Records for processing
---
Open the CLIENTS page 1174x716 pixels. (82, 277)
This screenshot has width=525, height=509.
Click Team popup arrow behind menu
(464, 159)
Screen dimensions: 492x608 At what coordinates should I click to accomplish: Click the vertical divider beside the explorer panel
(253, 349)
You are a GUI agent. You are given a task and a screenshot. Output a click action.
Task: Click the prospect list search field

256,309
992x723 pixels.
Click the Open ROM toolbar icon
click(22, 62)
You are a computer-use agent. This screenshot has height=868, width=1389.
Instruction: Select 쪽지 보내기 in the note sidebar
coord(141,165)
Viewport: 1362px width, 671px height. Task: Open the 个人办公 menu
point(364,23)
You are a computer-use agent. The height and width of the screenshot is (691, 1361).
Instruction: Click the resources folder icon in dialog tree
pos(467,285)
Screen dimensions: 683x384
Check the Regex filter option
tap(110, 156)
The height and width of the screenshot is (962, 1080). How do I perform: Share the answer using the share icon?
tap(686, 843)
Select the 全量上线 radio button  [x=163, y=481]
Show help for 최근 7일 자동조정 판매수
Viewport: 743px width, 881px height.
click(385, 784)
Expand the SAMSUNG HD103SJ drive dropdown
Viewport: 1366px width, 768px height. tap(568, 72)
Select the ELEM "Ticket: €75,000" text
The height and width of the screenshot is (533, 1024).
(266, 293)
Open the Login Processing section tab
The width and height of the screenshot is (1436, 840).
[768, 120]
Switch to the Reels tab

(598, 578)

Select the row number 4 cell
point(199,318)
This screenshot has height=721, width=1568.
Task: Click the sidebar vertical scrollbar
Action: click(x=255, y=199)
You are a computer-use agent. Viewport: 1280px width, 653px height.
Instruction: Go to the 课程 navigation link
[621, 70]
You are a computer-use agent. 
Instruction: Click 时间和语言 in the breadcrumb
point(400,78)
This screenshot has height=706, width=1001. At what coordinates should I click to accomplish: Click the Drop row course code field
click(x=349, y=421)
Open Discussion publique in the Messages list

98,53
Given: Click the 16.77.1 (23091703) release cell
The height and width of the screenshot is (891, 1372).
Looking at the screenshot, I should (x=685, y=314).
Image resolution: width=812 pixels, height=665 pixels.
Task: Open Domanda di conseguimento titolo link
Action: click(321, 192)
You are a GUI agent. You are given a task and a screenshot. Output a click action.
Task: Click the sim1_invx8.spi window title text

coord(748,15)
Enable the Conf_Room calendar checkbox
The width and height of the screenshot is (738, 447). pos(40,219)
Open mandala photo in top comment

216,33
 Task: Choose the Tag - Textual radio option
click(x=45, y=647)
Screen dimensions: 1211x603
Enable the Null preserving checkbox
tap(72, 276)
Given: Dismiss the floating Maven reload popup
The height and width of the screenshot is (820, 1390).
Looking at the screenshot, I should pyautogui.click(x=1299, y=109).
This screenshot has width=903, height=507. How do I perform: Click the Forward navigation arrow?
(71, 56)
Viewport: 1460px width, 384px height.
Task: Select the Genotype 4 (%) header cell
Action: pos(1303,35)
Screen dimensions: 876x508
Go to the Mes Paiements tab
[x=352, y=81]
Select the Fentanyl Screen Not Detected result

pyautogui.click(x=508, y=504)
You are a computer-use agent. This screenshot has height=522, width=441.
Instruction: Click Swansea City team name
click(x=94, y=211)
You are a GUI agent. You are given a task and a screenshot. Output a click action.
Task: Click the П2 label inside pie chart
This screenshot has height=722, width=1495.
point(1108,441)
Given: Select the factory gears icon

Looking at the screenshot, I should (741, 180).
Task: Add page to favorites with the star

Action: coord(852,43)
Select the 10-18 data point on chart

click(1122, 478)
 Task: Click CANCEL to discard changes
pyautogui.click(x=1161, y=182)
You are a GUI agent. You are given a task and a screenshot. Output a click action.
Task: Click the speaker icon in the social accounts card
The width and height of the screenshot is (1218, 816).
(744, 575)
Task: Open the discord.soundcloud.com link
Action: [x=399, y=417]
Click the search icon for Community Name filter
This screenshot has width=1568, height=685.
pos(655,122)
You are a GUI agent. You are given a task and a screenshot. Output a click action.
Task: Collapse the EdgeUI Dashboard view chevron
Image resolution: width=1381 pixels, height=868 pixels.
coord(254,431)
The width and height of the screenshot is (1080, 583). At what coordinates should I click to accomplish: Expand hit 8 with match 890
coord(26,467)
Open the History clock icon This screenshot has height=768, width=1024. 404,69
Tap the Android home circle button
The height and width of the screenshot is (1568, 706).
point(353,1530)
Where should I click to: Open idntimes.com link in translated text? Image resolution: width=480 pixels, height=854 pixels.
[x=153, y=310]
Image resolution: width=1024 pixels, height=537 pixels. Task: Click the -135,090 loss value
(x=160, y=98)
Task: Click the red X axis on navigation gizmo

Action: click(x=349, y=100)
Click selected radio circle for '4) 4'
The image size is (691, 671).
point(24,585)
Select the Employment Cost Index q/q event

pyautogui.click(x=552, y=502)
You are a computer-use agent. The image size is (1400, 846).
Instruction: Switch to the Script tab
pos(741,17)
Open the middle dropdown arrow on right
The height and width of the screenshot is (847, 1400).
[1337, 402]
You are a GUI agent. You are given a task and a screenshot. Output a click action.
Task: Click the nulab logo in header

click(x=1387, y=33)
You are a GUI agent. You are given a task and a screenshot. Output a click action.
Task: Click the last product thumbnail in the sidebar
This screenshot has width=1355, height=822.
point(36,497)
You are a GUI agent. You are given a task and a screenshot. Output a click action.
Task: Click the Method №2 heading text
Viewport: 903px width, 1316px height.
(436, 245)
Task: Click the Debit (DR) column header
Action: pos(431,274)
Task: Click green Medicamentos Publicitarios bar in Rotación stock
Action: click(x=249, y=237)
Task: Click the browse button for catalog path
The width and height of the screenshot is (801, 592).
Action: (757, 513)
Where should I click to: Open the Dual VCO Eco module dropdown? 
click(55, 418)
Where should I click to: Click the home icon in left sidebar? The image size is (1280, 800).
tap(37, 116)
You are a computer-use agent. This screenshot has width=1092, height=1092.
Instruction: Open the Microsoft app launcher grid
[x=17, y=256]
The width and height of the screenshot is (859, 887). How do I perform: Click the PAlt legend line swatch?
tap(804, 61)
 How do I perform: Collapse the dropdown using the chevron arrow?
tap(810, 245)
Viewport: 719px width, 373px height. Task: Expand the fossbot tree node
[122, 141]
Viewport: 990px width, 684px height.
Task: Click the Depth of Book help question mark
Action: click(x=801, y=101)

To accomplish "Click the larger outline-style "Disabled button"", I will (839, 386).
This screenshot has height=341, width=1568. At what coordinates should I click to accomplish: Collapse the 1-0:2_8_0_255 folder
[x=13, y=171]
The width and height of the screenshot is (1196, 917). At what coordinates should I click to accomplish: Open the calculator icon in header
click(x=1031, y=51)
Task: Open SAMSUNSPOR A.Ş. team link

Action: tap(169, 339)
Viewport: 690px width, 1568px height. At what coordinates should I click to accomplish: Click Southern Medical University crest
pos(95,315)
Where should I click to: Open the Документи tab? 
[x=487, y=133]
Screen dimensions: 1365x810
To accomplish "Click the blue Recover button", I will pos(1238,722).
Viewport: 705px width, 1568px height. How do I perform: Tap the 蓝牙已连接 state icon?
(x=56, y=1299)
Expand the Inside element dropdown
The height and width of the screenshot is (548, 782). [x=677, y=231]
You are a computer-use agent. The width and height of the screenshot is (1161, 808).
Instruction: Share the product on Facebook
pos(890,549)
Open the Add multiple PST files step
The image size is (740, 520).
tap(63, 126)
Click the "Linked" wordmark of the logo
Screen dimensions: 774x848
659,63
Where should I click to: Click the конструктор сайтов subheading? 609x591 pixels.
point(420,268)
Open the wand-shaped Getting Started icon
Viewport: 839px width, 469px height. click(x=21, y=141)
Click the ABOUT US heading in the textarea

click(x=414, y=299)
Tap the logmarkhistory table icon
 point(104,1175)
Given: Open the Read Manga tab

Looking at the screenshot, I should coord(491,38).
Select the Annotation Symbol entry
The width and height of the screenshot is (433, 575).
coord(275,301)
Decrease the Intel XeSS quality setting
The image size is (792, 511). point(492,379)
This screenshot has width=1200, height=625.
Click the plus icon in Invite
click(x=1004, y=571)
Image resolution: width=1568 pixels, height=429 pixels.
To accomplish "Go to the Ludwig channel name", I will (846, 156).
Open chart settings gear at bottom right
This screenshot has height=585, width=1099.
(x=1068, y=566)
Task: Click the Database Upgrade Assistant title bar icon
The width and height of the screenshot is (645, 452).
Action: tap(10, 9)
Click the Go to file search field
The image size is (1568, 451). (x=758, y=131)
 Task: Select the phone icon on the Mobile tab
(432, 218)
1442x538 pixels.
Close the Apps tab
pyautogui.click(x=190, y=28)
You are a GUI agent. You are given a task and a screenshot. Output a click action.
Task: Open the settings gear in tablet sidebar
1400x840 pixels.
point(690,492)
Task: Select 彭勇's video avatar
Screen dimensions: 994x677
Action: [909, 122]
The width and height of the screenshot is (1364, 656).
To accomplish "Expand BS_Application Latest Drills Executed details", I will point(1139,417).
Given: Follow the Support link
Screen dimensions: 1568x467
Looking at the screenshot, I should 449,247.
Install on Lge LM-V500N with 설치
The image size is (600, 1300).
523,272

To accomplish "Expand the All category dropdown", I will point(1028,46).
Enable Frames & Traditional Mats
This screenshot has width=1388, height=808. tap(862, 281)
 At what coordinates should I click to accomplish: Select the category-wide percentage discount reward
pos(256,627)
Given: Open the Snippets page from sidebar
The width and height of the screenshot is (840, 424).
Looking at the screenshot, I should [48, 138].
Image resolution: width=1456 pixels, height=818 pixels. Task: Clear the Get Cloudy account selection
---
Task instructions
What lines in the data above carry "right"? Return them all.

Task result
Open the middle dropdown arrow on right
Open chart settings gear at bottom right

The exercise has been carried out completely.